Quando vi ignorano

Il reclamo al Garante.

È lo strumento che dà peso a tutto il resto. Senza, una richiesta di cancellazione è una lettera che il destinatario può cestinare senza conseguenze; con, è l’atto che fa decorrere un termine il cui mancato rispetto si può portare davanti a un’autorità. Presentarlo è gratuito e non richiede un avvocato.

Quando si può presentare

Il reclamo si presenta quando il trattamento dei dati non è conforme alla normativa, oppure quando la risposta a una richiesta di esercizio dei diritti previsti dagli articoli da 15 a 22 del Regolamento non perviene nei tempi previsti o non è soddisfacente. Il silenzio, quindi, basta: non dovete attendere un rifiuto esplicito.

Il Garante italiano deve essere competente: lo è se in Italia avete la residenza abituale o il luogo di lavoro, oppure se in Italia si è verificata la violazione.

Che cosa deve contenere

Questa è la parte che decide l’esito, e quella che quasi tutti trascurano. Un reclamo incompleto viene lavorato male o non viene lavorato affatto.

Allegate tutta la documentazione utile: copia della richiesta inviata, prova dell’invio e della ricezione, eventuale risposta ricevuta, schermate.

Firma e invio

Il reclamo va sottoscritto: con firma autenticata, oppure con firma digitale, oppure con firma semplice accompagnata dalla copia di un documento di identità valido. È un requisito di forma, e un reclamo non firmato correttamente è il modo più banale di perdere mesi.

Si trasmette per posta elettronica certificata, per raccomandata o con consegna a mano.

protocollo@pec.gpdp.it — posta elettronica certificata (accetta solo messaggi certificati) Garante per la protezione dei dati personali, Piazza Venezia 11, 00187 Roma protocollo@gpdp.it — posta elettronica ordinaria

Potete presentarlo personalmente oppure conferire mandato a un avvocato, a un mandatario o a un organismo o associazione senza scopo di lucro: in tal caso va depositata la procura insieme alla documentazione.

Che cosa succede dopo

Segue un’istruttoria preliminare e, se del caso, un procedimento che può concludersi con l’adozione dei provvedimenti previsti dall’articolo 58 del Regolamento — fra cui l’ammonimento, l’ordine di soddisfare le richieste dell’interessato e la limitazione o il divieto del trattamento.

Sui tempi, per onestà

Il Garante non pubblica un termine entro cui l’istruttoria debba concludersi, e i tempi reali variano molto. Non aspettatevi settimane. Il valore del reclamo, però, non sta solo nel provvedimento finale: sta nel fatto che la vostra posizione entra in un fascicolo con una data, e che molti titolari, ricevuta la comunicazione dell’avvio, si mettono in regola prima che si arrivi alla decisione.
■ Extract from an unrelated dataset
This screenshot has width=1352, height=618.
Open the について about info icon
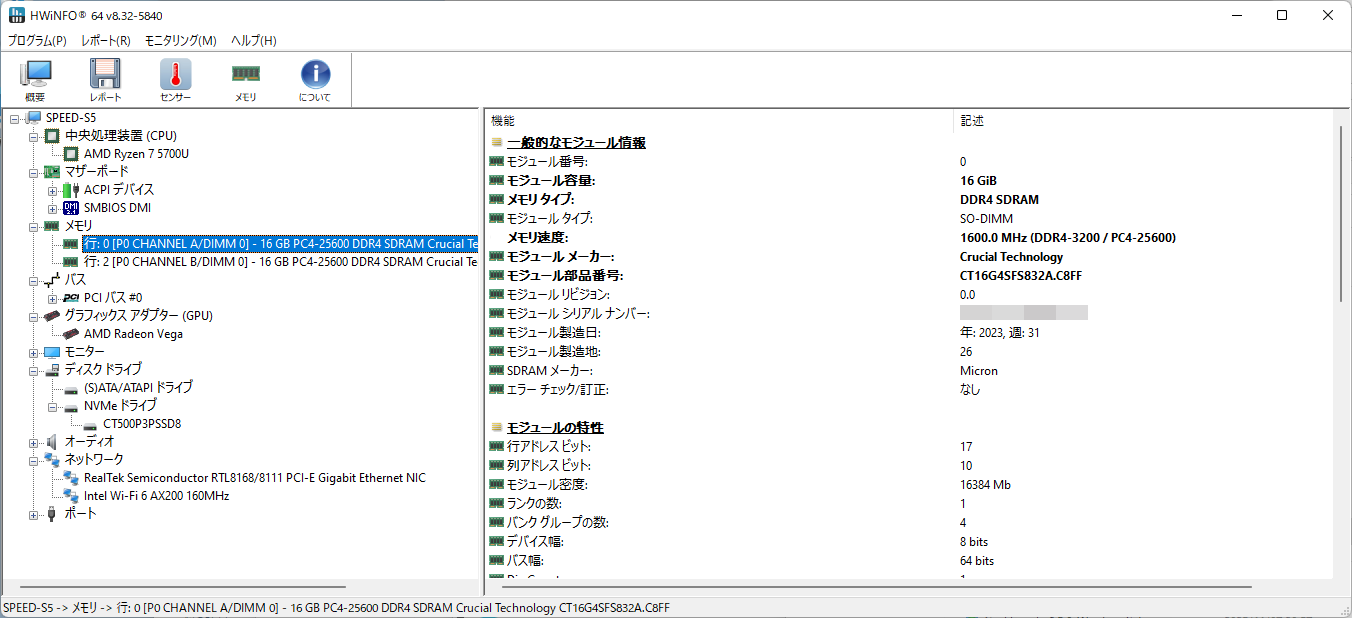(x=315, y=80)
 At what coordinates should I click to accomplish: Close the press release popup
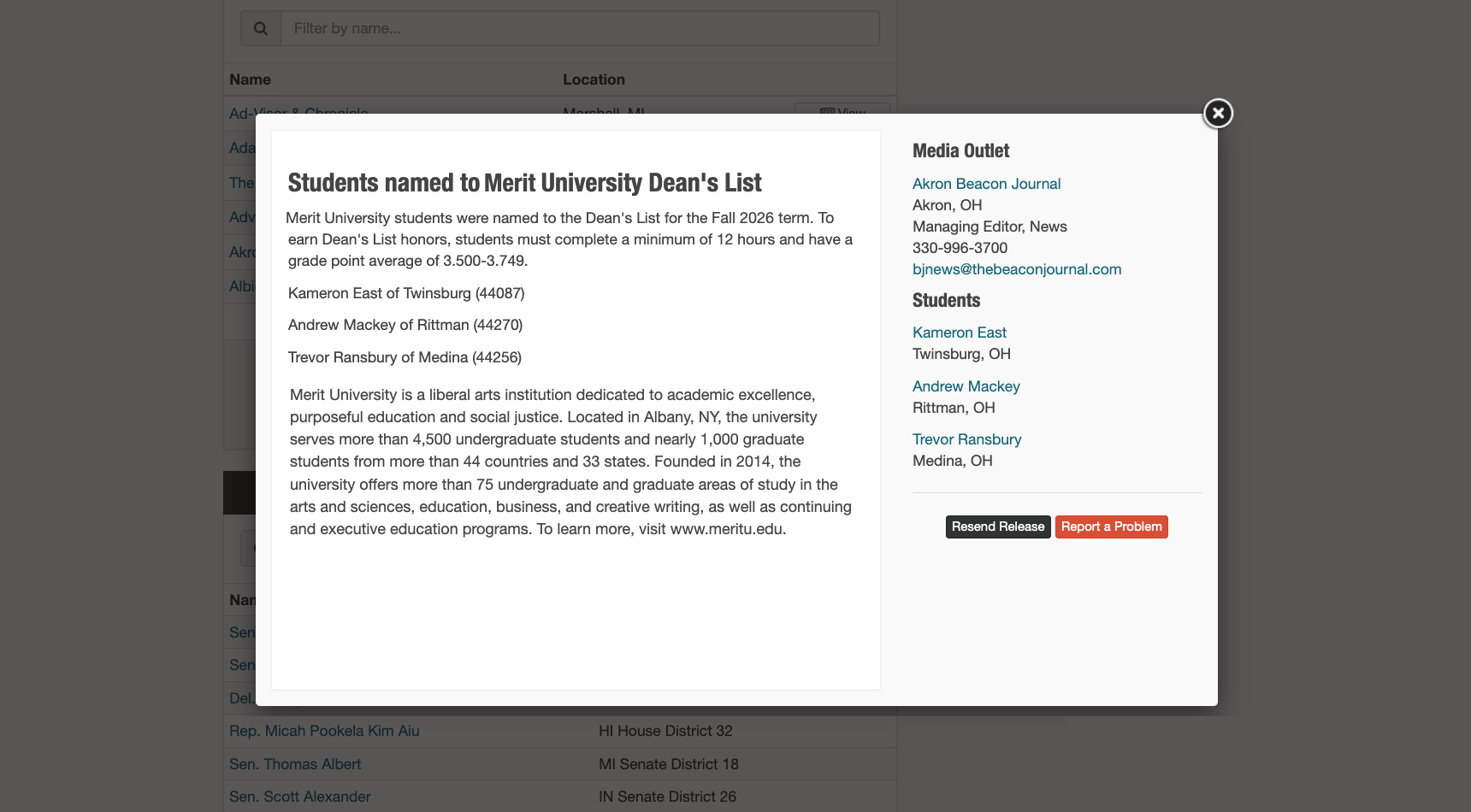click(1218, 113)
Reclamo, segnalazione, ricorso

Sono tre cose diverse e conviene non confonderle. Il reclamo è l’atto formale con cui si rappresenta una violazione, ed è quello descritto in questa pagina. La segnalazione è una comunicazione senza vincoli di forma, sempre gratuita, che può comunque portare all’emanazione di provvedimenti: è la strada quando volete far conoscere una situazione ma non state facendo valere una vostra posizione individuale. Il ricorso all’autorità giudiziaria è la sede in cui si contestano le decisioni del Garante, ed è l’unica delle tre in cui serve un avvocato.